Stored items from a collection

::::

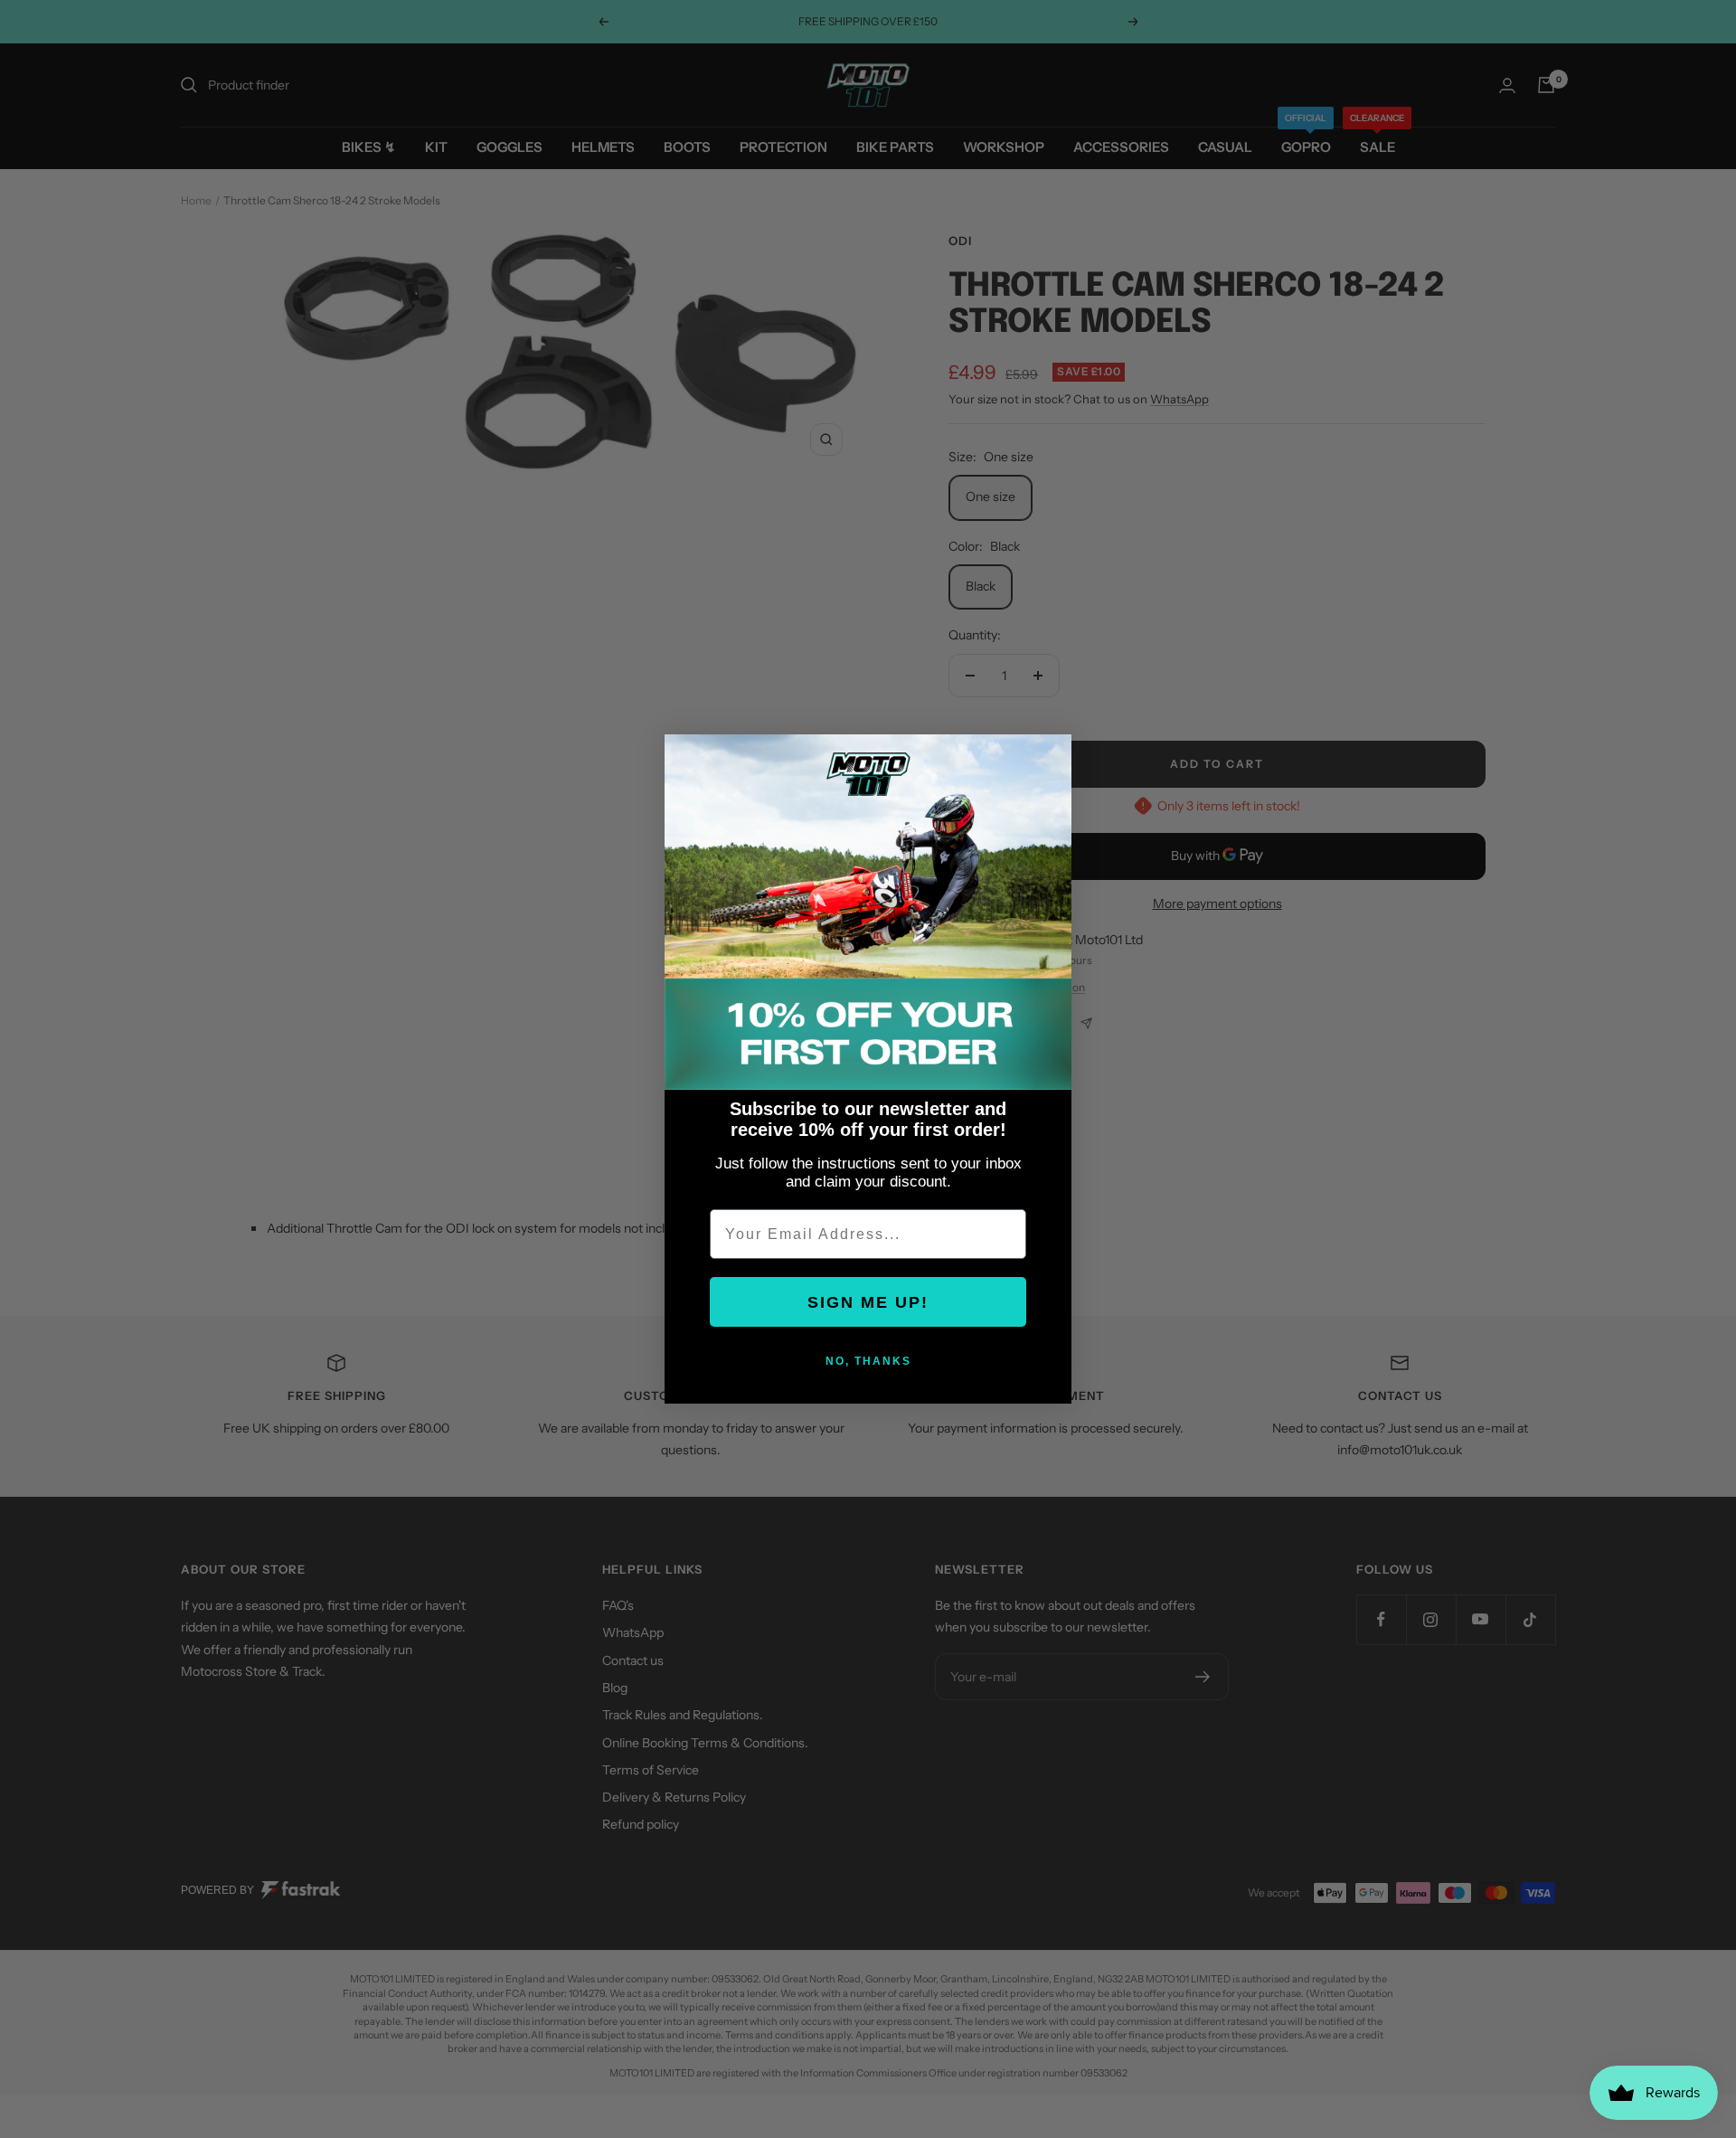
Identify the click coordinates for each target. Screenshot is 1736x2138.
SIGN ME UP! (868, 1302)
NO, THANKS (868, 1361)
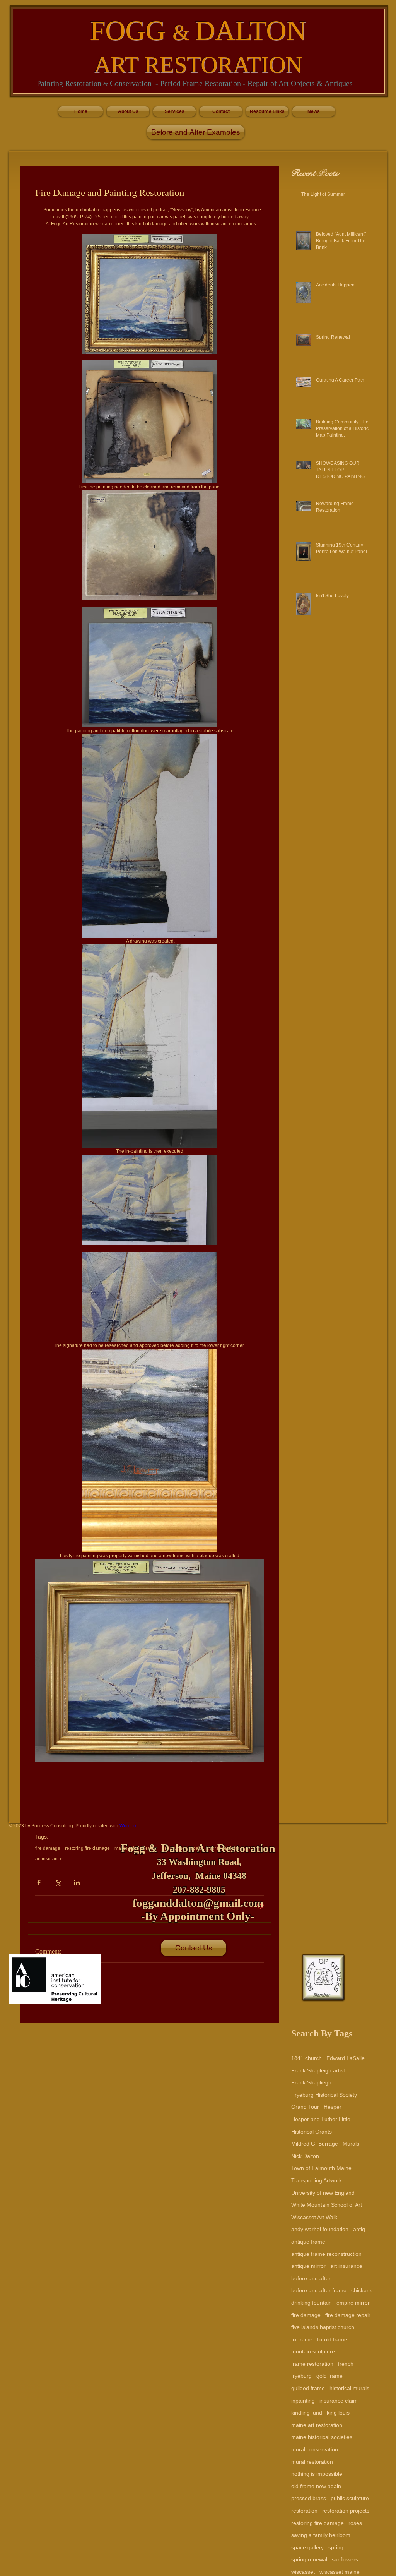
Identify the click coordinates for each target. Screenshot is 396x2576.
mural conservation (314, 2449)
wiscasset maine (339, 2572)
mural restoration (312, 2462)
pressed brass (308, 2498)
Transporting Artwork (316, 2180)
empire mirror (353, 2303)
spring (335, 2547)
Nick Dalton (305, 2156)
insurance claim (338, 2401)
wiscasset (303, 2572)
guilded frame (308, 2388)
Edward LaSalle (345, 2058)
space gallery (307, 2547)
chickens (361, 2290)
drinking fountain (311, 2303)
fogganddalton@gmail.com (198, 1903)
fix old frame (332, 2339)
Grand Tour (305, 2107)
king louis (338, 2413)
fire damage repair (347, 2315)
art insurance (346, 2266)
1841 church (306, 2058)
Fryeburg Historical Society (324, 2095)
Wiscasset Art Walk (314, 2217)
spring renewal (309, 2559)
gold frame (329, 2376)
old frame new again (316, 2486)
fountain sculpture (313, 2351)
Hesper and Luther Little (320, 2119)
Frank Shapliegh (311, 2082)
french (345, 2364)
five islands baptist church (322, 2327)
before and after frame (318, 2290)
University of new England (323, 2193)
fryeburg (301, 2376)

::::

● **What you are asked to do**
Retype, exactly as written, each line from the one that has "fogganddalton@gmail.com (198, 1903)" to the bottom of the entries above, and include both of those lines.

● **Result of this task**
fogganddalton@gmail.com (198, 1903)
fix old frame (332, 2339)
Grand Tour (305, 2107)
king louis (338, 2413)
fire damage repair (347, 2315)
art insurance (346, 2266)
1841 church (306, 2058)
Fryeburg Historical Society (324, 2095)
Wiscasset Art Walk (314, 2217)
spring renewal (309, 2559)
gold frame (329, 2376)
old frame new again (316, 2486)
fountain sculpture (313, 2351)
Hesper and Luther Little (320, 2119)
Frank Shapliegh (311, 2082)
french (345, 2364)
five islands baptist church (322, 2327)
before and after frame (318, 2290)
University of new England (323, 2193)
fryeburg (301, 2376)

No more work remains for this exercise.